▶ _Passage provided_:

Then leave it alone. The goat has quite a nice tune to it right off the showroom. I like the attention mine gets for it but if thats not what you are looking for then why change it.


----------



## LIVEVIL (Sep 9, 2005)

I just thought the resonator replacement would give me that extra little bite.


----------



## LIVEVIL (Sep 9, 2005)

http://www.ls1gto.com/forums/showthread.php?t=15960

Found that link on another site.


----------



## JMVorbeck (Jun 1, 2005)

LIVEVIL said:


> http://www.ls1gto.com/forums/showthread.php?t=15960
> 
> Found that link on another site.


Well if you were in the Tampa Bay area I would be more than happy to meet with you and let you listen to mine. Maybe you can find someone in your area who has had the work done.


----------



## LIVEVIL (Sep 9, 2005)

I think I might be the only person in my area with this car. Never seen another one on the road. I'm in the northeast


----------



## JMVorbeck (Jun 1, 2005)

Pointing records for text and elements:

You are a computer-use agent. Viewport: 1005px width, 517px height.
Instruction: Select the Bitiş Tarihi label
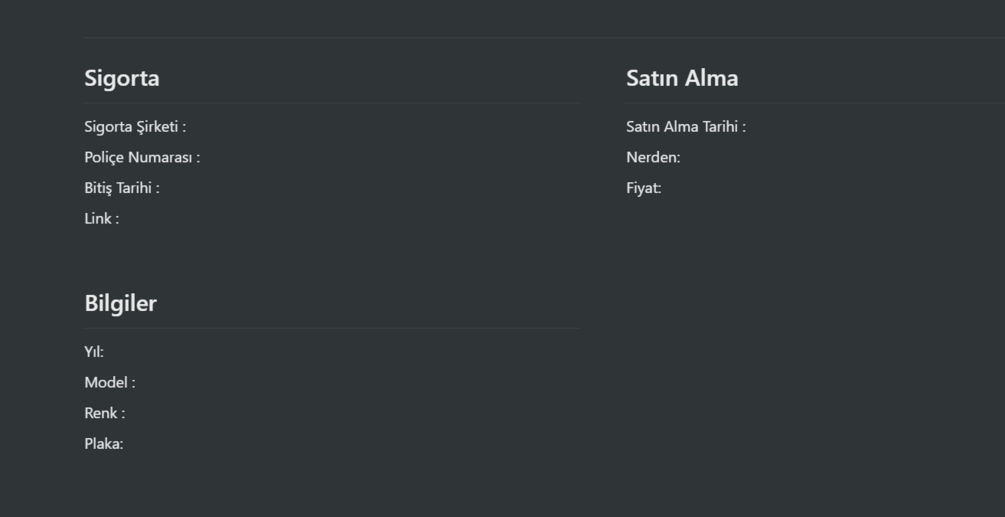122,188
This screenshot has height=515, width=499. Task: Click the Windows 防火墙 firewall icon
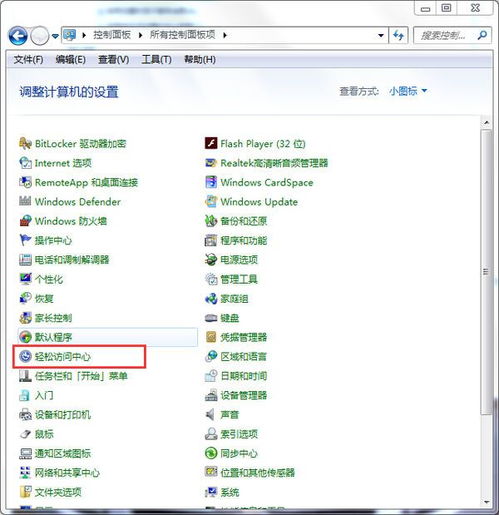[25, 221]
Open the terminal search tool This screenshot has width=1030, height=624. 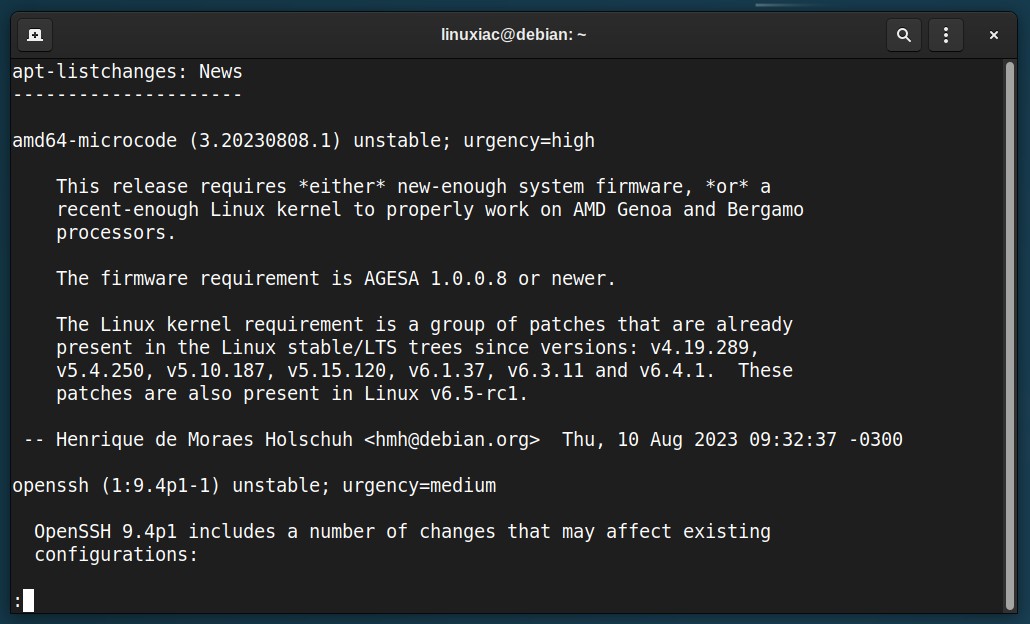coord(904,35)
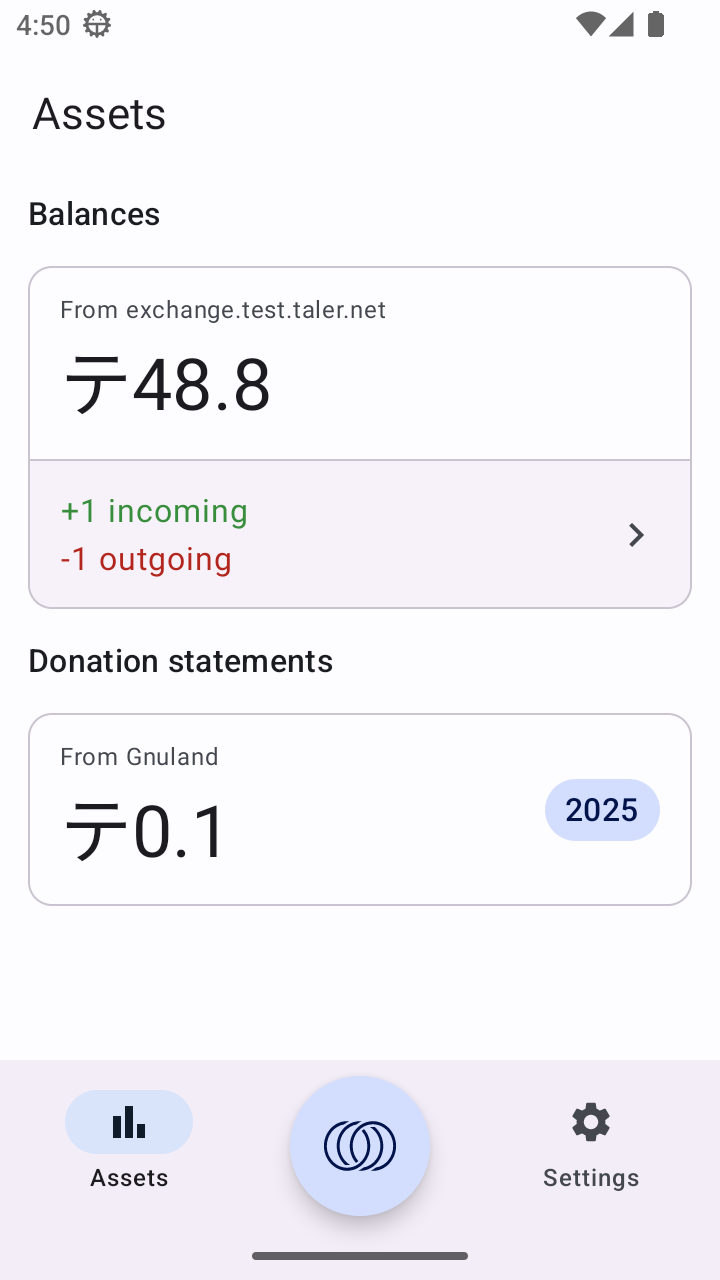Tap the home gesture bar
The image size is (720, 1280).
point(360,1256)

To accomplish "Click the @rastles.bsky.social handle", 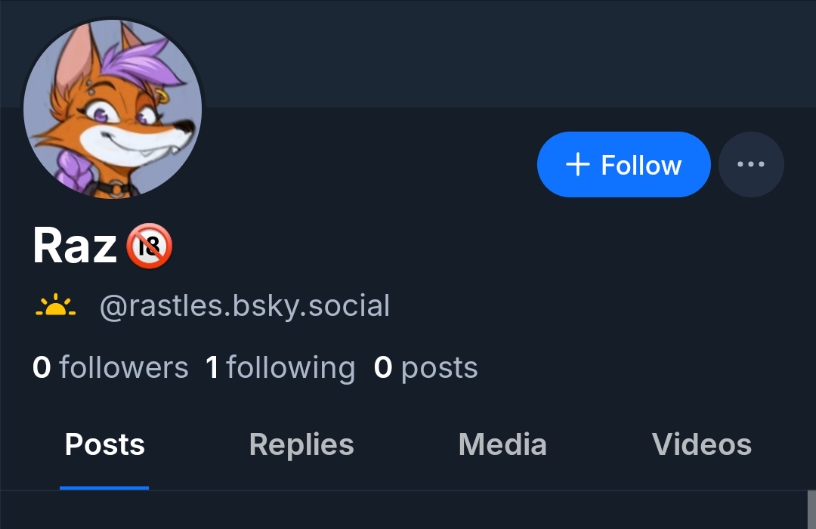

▶ _Work to do_:
Carry on the forum thread about replacing the car's resonator from the point where it stops.

▶ _The response_:
LIVEVIL said:


> I think I might be the only person in my area with this car. Never seen another one on the road. I'm in the northeast


So.........its Saturday, what did you decide to do?


----------



## LIVEVIL (Sep 9, 2005)

Spent time with the lady and never made it out. Did drive the car all day and I must say I have a better appreciation for the stock sound. I still think I am going to do this but now my shop is backed up. I only go to one place to have work done. They are the best.


----------



## LIVEVIL (Sep 9, 2005)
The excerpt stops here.